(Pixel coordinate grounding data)
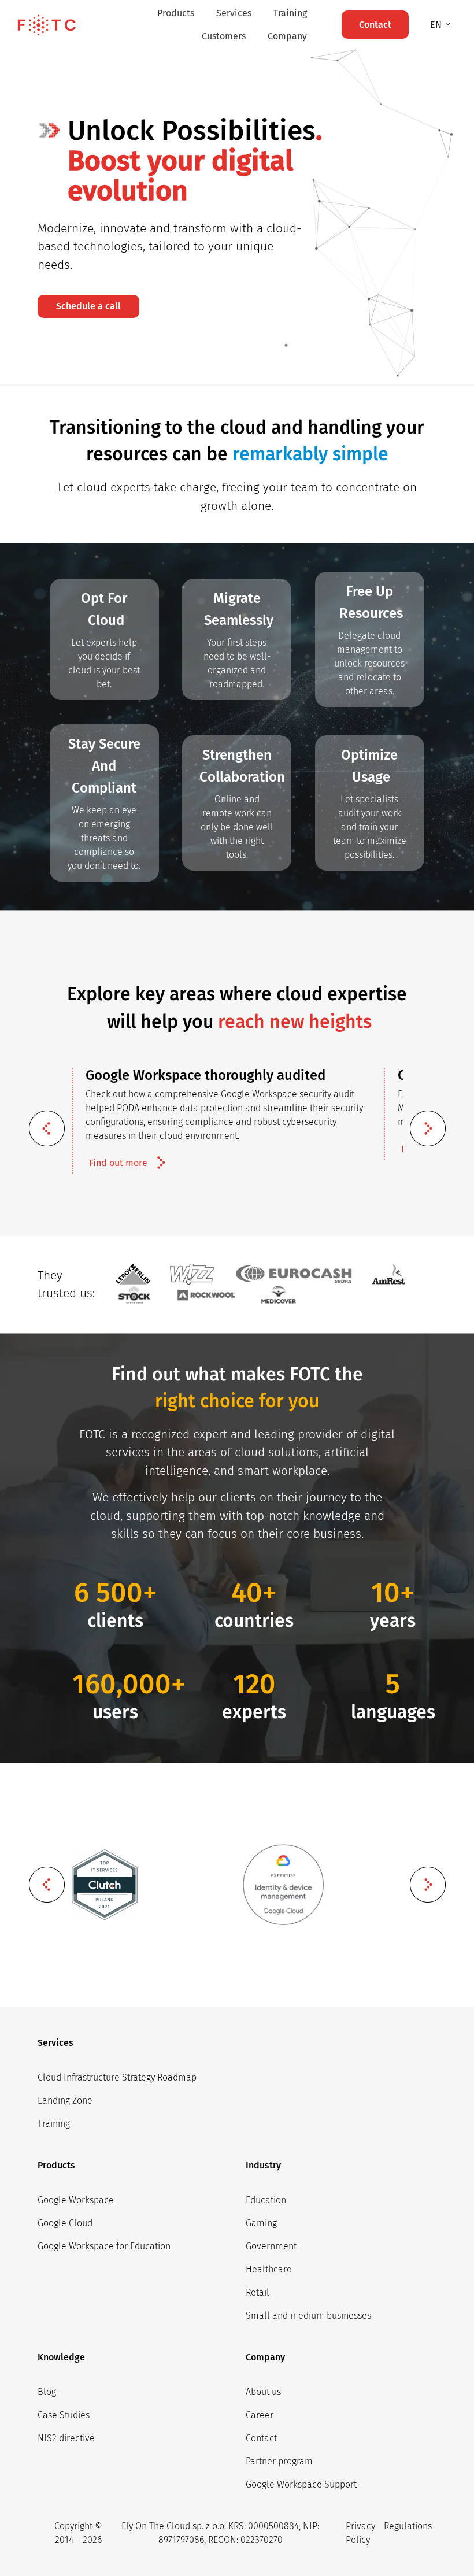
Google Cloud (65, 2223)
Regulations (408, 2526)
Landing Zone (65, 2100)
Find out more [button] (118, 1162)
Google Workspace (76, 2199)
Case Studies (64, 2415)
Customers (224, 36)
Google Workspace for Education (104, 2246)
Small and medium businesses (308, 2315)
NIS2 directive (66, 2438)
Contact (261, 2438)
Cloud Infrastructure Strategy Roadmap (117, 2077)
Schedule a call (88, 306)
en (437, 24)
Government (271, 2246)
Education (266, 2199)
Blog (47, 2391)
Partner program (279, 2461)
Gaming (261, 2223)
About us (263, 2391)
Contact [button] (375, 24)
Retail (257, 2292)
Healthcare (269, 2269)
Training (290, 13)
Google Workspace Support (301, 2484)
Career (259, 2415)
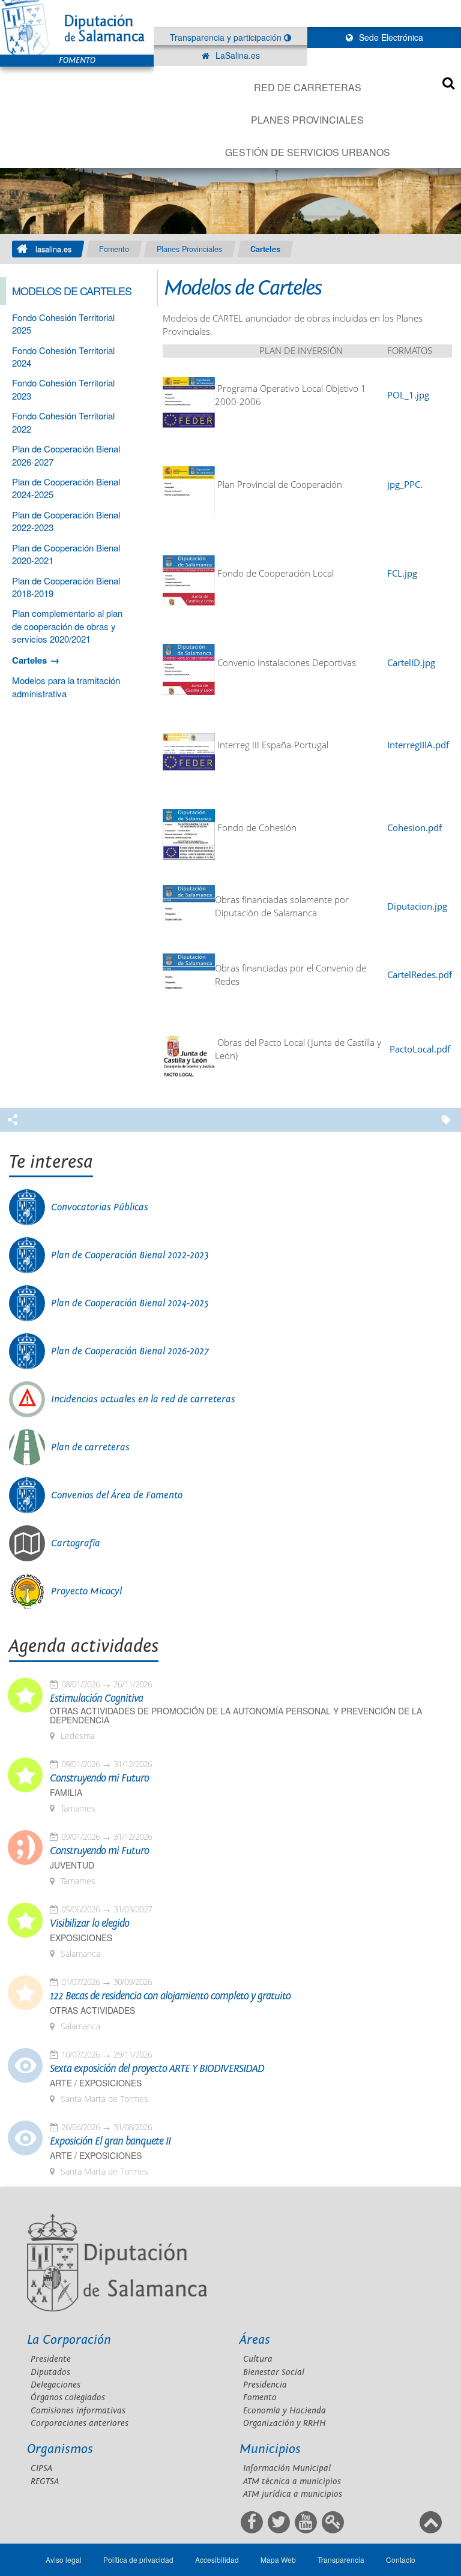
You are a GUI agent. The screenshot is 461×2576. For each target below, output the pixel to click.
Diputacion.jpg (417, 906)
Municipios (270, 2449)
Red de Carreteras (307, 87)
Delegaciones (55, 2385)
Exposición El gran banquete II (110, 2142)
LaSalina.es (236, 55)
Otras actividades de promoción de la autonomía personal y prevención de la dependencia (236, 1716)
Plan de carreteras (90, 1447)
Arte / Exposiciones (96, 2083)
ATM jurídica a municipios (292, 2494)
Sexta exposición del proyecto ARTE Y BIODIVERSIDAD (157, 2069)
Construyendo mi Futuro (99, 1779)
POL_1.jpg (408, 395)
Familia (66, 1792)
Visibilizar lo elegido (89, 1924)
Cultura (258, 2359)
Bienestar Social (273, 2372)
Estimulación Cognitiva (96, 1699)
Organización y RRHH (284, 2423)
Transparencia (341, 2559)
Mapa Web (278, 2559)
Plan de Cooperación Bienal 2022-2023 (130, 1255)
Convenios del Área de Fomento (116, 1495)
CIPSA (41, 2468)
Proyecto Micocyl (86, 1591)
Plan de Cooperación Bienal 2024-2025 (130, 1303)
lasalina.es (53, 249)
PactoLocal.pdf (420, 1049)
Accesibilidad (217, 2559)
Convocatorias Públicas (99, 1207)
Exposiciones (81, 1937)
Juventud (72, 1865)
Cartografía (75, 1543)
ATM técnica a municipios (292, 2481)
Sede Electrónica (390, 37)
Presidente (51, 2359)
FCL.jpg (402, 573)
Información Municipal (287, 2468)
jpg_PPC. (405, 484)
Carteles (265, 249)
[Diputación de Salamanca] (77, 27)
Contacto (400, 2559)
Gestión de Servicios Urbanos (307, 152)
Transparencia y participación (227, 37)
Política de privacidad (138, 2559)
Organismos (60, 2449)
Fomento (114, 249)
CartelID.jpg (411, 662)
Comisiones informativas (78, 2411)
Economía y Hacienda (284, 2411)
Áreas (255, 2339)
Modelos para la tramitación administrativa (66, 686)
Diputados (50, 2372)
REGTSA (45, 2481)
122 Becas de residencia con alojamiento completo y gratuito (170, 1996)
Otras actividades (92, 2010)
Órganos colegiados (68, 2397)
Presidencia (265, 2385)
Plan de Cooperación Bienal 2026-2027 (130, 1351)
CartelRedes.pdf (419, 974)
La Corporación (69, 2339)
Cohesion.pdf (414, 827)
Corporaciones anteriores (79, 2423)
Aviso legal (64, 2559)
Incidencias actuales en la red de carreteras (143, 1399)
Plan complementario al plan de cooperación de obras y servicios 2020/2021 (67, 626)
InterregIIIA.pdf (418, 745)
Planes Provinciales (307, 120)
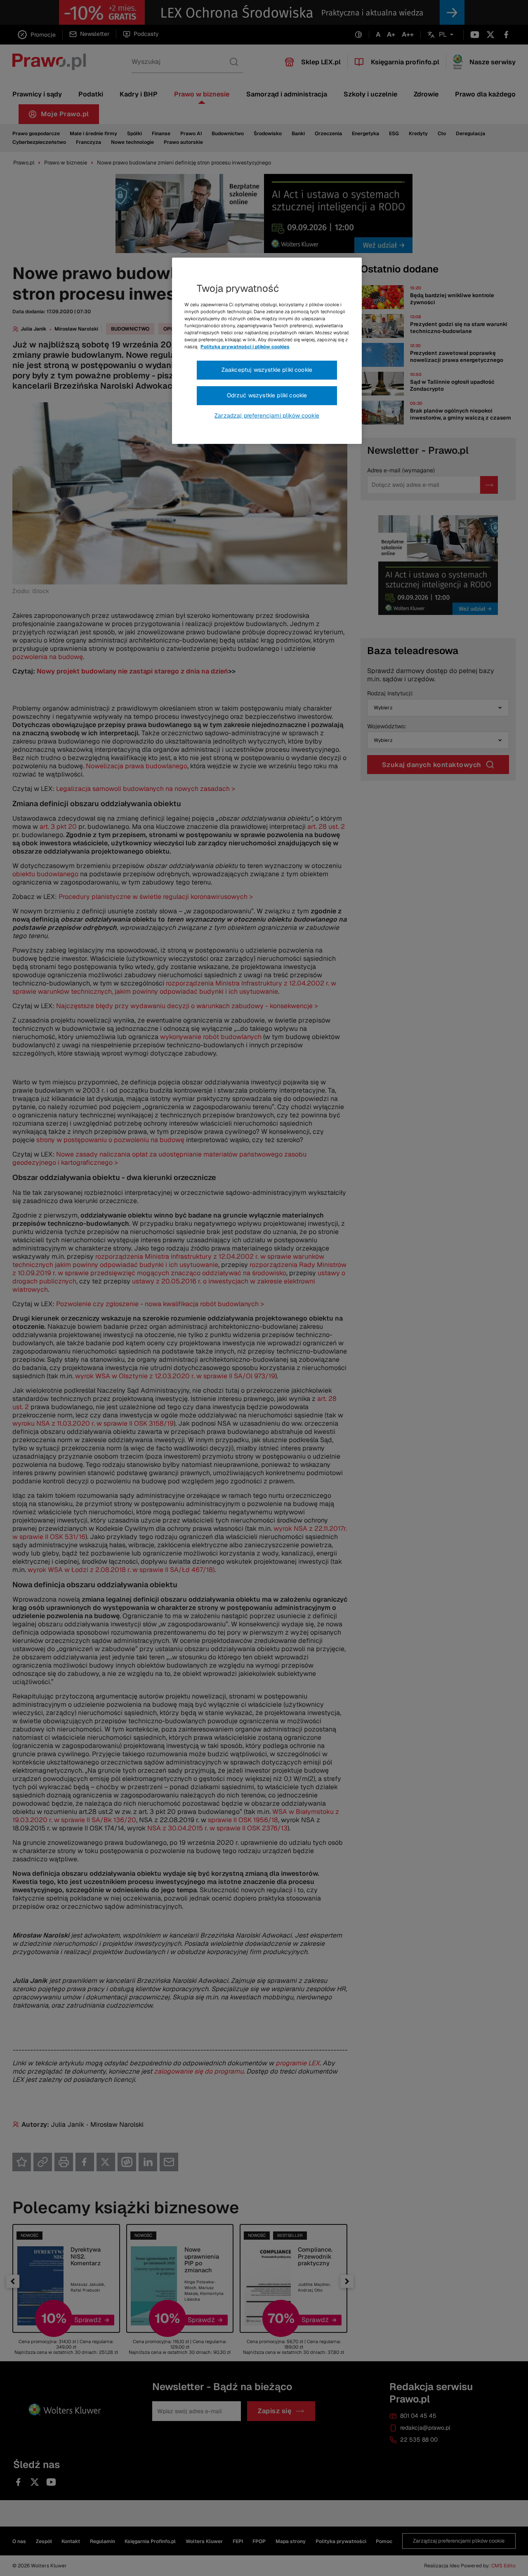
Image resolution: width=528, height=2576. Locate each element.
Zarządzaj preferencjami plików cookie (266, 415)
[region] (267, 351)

→ DIRECTIONS
Repeat only what lies between the start of the data and the end of the line containing "Gestión de Servicios Urbanos (307, 152)", exactly, with pictures left out.

→ WRITTEN ANSWER
Google Cloud (65, 2223)
Regulations (408, 2526)
Landing Zone (65, 2100)
Find out more [button] (118, 1162)
Google Workspace (76, 2199)
Case Studies (64, 2415)
Customers (224, 36)
Google Workspace for Education (104, 2246)
Small and medium businesses (308, 2315)
NIS2 directive (66, 2438)
Contact (261, 2438)
Cloud Infrastructure Strategy Roadmap (117, 2077)
Schedule a call (88, 306)
en (437, 24)
Government (271, 2246)
Education (266, 2199)
Blog (47, 2391)
Partner program (279, 2461)
Gaming (261, 2223)
About us (263, 2391)
Contact [button] (375, 24)
Retail (257, 2292)
Healthcare (269, 2269)
Training (290, 13)
Google Workspace Support (301, 2484)
Career (259, 2415)
You are a GUI agent. The screenshot is 461×2576. For each target below, output the pixel to click.
Diputacion.jpg (417, 906)
Municipios (270, 2449)
Red de Carreteras (307, 87)
Delegaciones (55, 2385)
Exposición El gran banquete II (110, 2142)
LaSalina.es (236, 55)
Otras actividades de promoción de la autonomía personal y prevención de la dependencia (236, 1716)
Plan de carreteras (90, 1447)
Arte / Exposiciones (96, 2083)
ATM jurídica a municipios (292, 2494)
Sexta exposición del proyecto ARTE Y BIODIVERSIDAD (157, 2069)
Construyendo mi Futuro (99, 1779)
POL_1.jpg (408, 395)
Familia (66, 1792)
Visibilizar lo elegido (89, 1924)
Cultura (258, 2359)
Bienestar Social (273, 2372)
Estimulación Cognitiva (96, 1699)
Organización y RRHH (284, 2423)
Transparencia (341, 2559)
Mapa Web (278, 2559)
Plan de Cooperación Bienal 2022-2023 (130, 1255)
Convenios del Área de Fomento (116, 1495)
CIPSA (41, 2468)
Proyecto Micocyl (86, 1591)
Plan de Cooperación Bienal 2024-2025 (130, 1303)
lasalina.es (53, 249)
PactoLocal.pdf (420, 1049)
Accesibilidad (217, 2559)
Convocatorias Públicas (99, 1207)
Exposiciones (81, 1937)
Juventud (72, 1865)
Cartografía (75, 1543)
ATM técnica a municipios (292, 2481)
Sede Electrónica (390, 37)
Presidente (51, 2359)
FCL.jpg (402, 573)
Información Municipal (287, 2468)
jpg_PPC. (405, 484)
Carteles (265, 249)
[Diputación de Salamanca] (77, 27)
Contacto (400, 2559)
Gestión de Servicios Urbanos (307, 152)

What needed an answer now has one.